Nonetheless, those childhood needs that went unmet in myself, and many others, still cry out for nurturing and nourishing. The loaf of bread must be found and had in order to be satisfied. The meaning can be found in the great Serenity Prayer: God grant me the serenity to accept the things I cannot change; the courage to change the things I can, and the wisdom to know the difference.

To accept the things I cannot change means I no longer need to cause myself undue and needless anxiety by clinging to that which no longer exists. I cannot change my past but I can have my past instead of it possessing me. Not all the things we cling to are material, but Jesus says we need to let them go.

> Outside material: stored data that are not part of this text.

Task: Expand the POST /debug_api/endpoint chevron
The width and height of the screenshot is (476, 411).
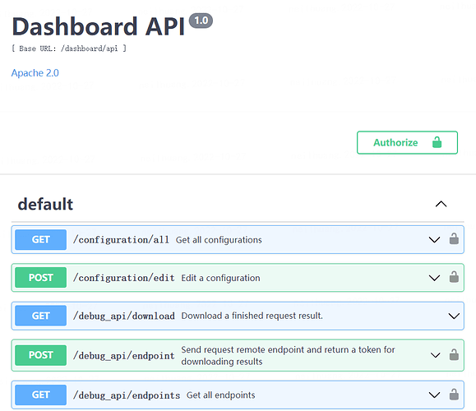Action: [x=436, y=355]
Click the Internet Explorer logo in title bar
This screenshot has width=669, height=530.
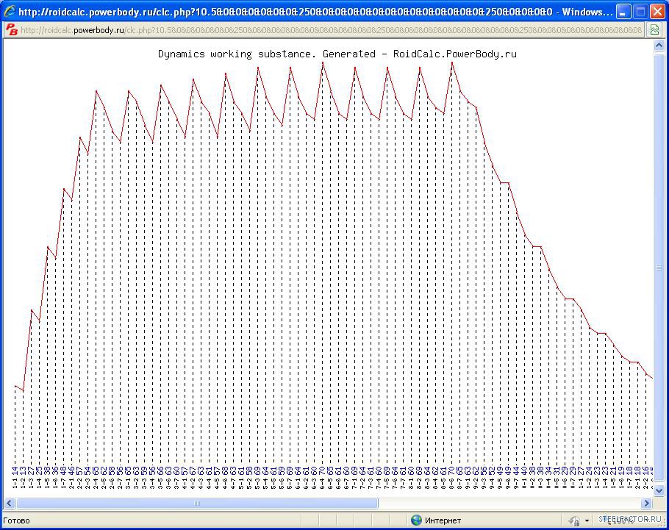[10, 11]
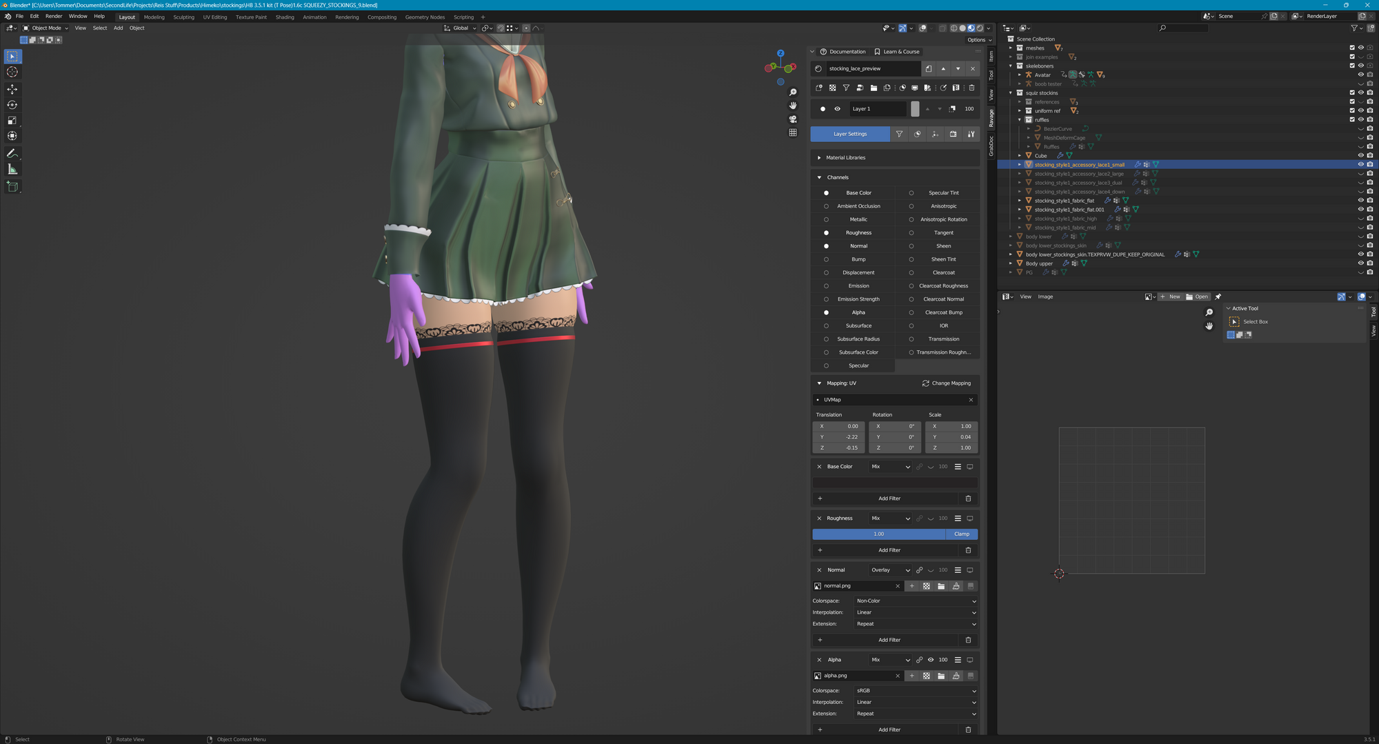
Task: Select the Rotate tool in the left toolbar
Action: (x=12, y=105)
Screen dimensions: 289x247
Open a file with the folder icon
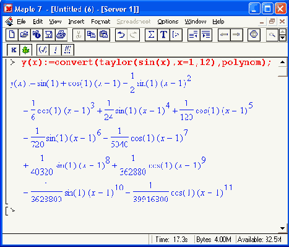tap(24, 35)
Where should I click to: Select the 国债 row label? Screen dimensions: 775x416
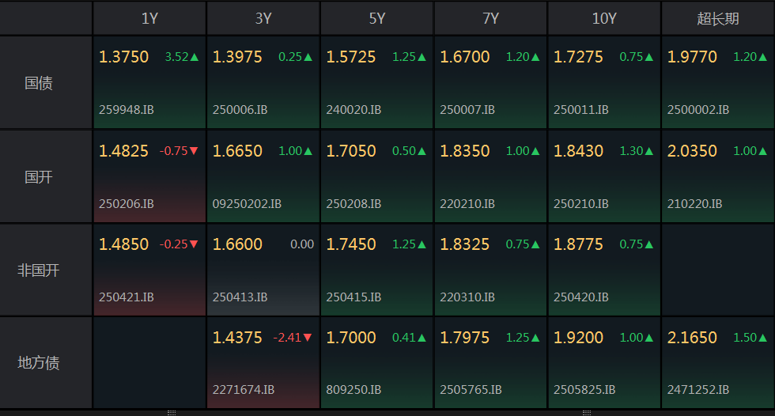click(x=39, y=82)
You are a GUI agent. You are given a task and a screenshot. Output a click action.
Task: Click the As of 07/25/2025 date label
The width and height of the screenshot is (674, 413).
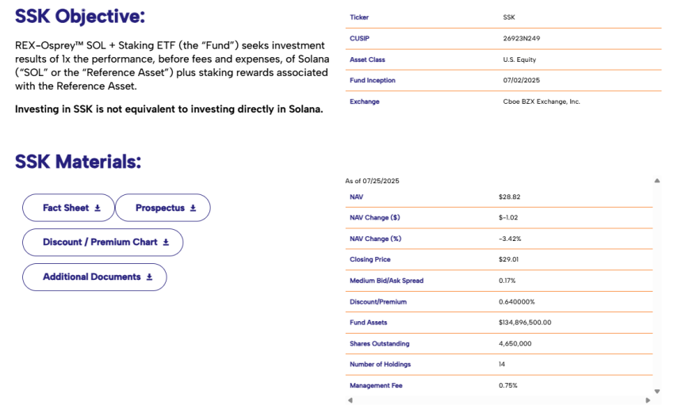coord(373,181)
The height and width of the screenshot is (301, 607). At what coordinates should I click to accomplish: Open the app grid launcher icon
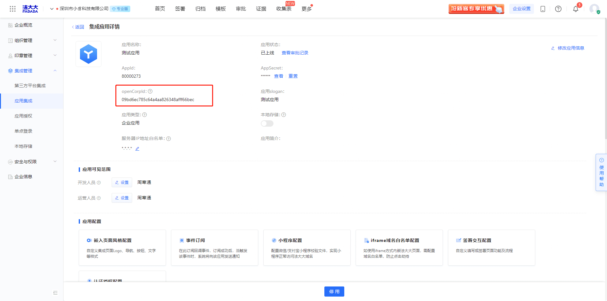tap(13, 9)
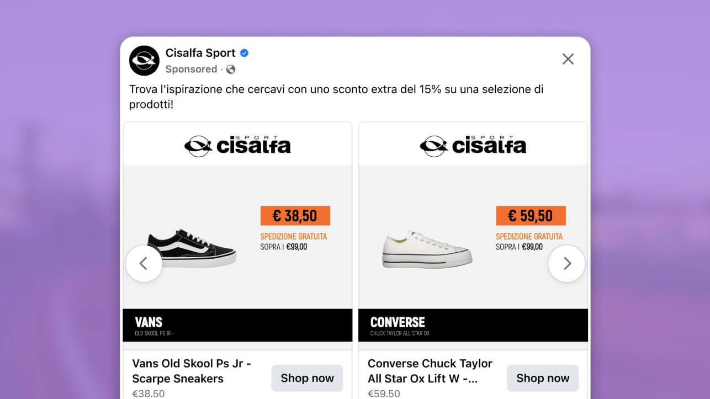Click the black CONVERSE brand banner
Viewport: 710px width, 399px height.
click(473, 325)
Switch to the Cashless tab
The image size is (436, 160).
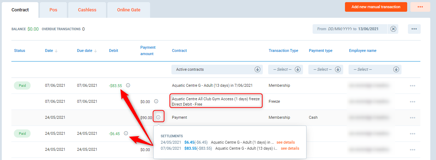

"To change the things I can" means to give up my attempts to control the lives of others. I cannot live another person’s life; I have all I can do to live my own, one day at a time, recognizing my humanity, my limitations, to be the best that I can be today, no better or no worse.

And "the wisdom to know the difference" means that I am not trapped in the hardware store, looking and looking for that which will never be found there. I am free to walk out and see the grocery store next door or the bakery across the street and smell the fresh bread. When it seems that there is no way out, that life is like a dead end road, new paths open up like miracles; but only if we take time to smell the bread.

But you will never find it or even go near the kitchen if there is someone in there whom you hold in resentment and fear. Instead of fresh bread, you’ll spend your life eating sponge from the hardware store, not very nourishing.

Serenity allows me to let go of all resentment from the past jeopardy because of my present behavior or anxiety about an unknown future. Remember the young man who went away sad, not ready to let go, but Jesus looked at him with love.